Hani, yani, bir gün, birisine beddua edecekseniz, tropikal fırtınaların yoğun olduğu bir dönemde, “Sao Paolo’dan Salvador de Bahia’ya uçasın emi” deyiniz… Değişiklik yine uçaktayız. Habire Portekizce anons. Anlayan beri gelsin. İngilizcesini bekliyoruz ümitsizce. (Gözünü sevdiğim THY, Türkçe, İngilizce ve Portekizce anons yapıyor medeniyet başka şey canim…) Ancak hosteslerin servisi yarım bırakıp, koşarak yerlerine gitmesinden anlıyoruz ki durumlar na-hoş. Soruyoruz hosteslere; “normal sör”, sallantı devam ediyor… Bu defa eşim soruyor; “no problem madam”. O zaman bu sallantı, gacırtı, gacır gucurdu ne? Hostesler her daim gülümsüyor… Ah ne sempatikler! Pencereden bakıyorum; aşağısı alabildiğine lacivert... Allahtan can yelekleri koltuğumuzun altında; rahatlıyorum…

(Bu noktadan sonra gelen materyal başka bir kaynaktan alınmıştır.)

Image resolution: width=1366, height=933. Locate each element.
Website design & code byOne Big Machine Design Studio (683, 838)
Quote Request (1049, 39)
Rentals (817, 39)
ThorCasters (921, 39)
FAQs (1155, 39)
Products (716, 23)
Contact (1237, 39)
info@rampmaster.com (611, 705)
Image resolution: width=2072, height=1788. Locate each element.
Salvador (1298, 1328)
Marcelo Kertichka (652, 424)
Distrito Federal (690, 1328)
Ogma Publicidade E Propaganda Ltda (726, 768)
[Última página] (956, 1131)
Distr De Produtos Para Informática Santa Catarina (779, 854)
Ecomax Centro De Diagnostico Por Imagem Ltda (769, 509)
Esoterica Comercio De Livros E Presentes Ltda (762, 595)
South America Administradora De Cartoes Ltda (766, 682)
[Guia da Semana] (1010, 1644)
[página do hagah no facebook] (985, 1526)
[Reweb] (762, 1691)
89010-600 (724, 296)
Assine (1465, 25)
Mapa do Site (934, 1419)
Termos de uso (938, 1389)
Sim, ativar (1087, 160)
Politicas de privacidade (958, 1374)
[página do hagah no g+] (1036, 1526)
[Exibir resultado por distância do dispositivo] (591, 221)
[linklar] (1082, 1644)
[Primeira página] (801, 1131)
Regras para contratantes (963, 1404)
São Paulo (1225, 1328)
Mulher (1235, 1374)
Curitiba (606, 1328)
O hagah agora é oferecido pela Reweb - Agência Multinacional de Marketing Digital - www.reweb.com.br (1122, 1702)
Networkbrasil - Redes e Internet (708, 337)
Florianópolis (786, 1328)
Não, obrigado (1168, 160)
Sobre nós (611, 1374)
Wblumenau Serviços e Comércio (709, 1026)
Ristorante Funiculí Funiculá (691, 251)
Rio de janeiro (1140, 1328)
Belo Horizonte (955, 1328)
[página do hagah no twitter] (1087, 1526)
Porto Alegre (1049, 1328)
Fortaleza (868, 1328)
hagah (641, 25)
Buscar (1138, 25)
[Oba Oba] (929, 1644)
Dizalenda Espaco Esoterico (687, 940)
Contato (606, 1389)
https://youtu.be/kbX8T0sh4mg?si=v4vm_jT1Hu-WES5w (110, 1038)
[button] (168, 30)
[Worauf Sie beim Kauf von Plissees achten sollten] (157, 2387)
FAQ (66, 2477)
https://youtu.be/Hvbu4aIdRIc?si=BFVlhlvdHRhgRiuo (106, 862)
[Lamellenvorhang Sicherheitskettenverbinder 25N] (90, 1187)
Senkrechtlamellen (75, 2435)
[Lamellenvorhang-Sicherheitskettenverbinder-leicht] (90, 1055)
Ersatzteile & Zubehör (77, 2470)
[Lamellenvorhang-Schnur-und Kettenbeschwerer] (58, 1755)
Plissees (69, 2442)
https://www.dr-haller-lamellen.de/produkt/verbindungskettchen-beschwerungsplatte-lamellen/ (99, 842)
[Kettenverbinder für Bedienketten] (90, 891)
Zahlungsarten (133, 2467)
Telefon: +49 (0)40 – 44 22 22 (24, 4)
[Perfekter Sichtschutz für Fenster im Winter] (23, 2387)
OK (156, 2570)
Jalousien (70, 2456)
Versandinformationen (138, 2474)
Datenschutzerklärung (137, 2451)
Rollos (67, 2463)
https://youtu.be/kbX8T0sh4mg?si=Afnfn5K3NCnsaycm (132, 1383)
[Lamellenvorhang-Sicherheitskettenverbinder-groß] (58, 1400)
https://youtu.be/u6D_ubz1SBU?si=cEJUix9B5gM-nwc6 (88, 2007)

Salvador de Bahia; zamanın durduğu yer. Arnavut kaldırımı taşları döşenmiş, kargacık burgacık ve de her daim daracık sokaklar, bu sokaklarda zaman zaman geçen Latin müzik gurupları, tatlı, yumuşak pastel rengârenk evler, Portekiz kolonisi olduğu dönemlerden kalma ilk başkent unvanı, dönemin izlerini korumayı başarmış görülesi bir doku, muhteşem bir sahil şeridi, nüfusun yüzde 80’ini oluşturan siyah tenli insanlar, fakirlik ama çoook fakirliğin kol gezdiği bir yaşam, tarihi kiliseler, lokantalar, suvenir ‘şop’lar… Şehir 1985 yılında UNESCO’nun dünya kültür mirası listesine girmeye hak kazandıktan sonra tepeden tırnağa yenilenmeye başlamış; tüm binalar elden geçirilmiş, tamir edilmiş, boyanmış… Hatta bazı binalar zamanındaki bakımsızlıktan o kadar harabe duruma gelmişler ki; çelik kolonlar ile sadece ön cephe duvarları ayakta tutulabilmiş ve bunlar bile bu kültürel miras çerçevesinde ele alınıp, tamir edilip, restorasyona tabii tutulmuşlar… Biz oradayken de gelecek nesillerin bizlere emanet bıraktığı bu şehrin çok yol katletmiş ama bitmek tükenmek bilmeyen restorasyonu halen devam etmekteydi. Hiç kafa yok bunlarda; bizde olacaktı bu, vuracaktın greyderi bu eski püskü harabelerin üzerine, kuruverecektin en gökdeleninden birkaç AVM… Bi kentsel dönüşüm projesi… Birkaç zırtapoz sitesi… Üç beş rejidanz…Bak ne fakirlik kalırdı, ne işsizlik. Kafa yok bu adamlarda; sonuçta “Vermeyince Mabut Neylesin Sultan Mahmut” Neymiş? Kültürel mirasmış! Ohoooo bizde Tarlabaşı’nda dolu var gelsinler, sevabına verelim…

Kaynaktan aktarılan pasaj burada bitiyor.